- Written request -
Quote each of the rows below word for word, and omit the pictures from your answer.

Extracted records
·····
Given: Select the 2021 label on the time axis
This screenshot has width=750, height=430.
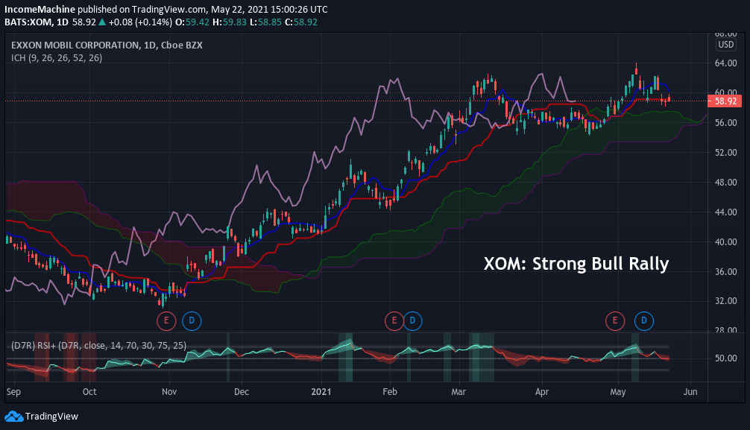Looking at the screenshot, I should [322, 391].
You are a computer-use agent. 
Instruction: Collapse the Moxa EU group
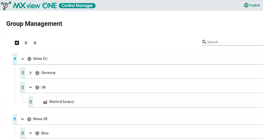(x=23, y=59)
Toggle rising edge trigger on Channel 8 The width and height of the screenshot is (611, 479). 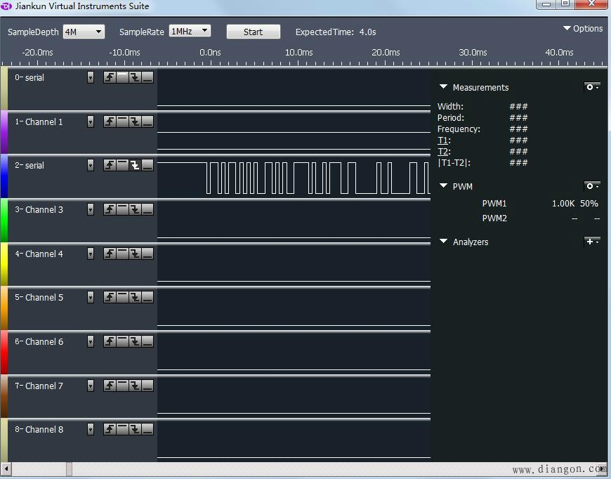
·····
- Result for this exercise -
Given: Select the 2021 label on the time axis
This screenshot has width=750, height=430.
Looking at the screenshot, I should [322, 391].
You are a computer-use agent. 
Instruction: Collapse the Moxa EU group
(x=23, y=59)
Toggle rising edge trigger on Channel 8 The width and height of the screenshot is (611, 479). 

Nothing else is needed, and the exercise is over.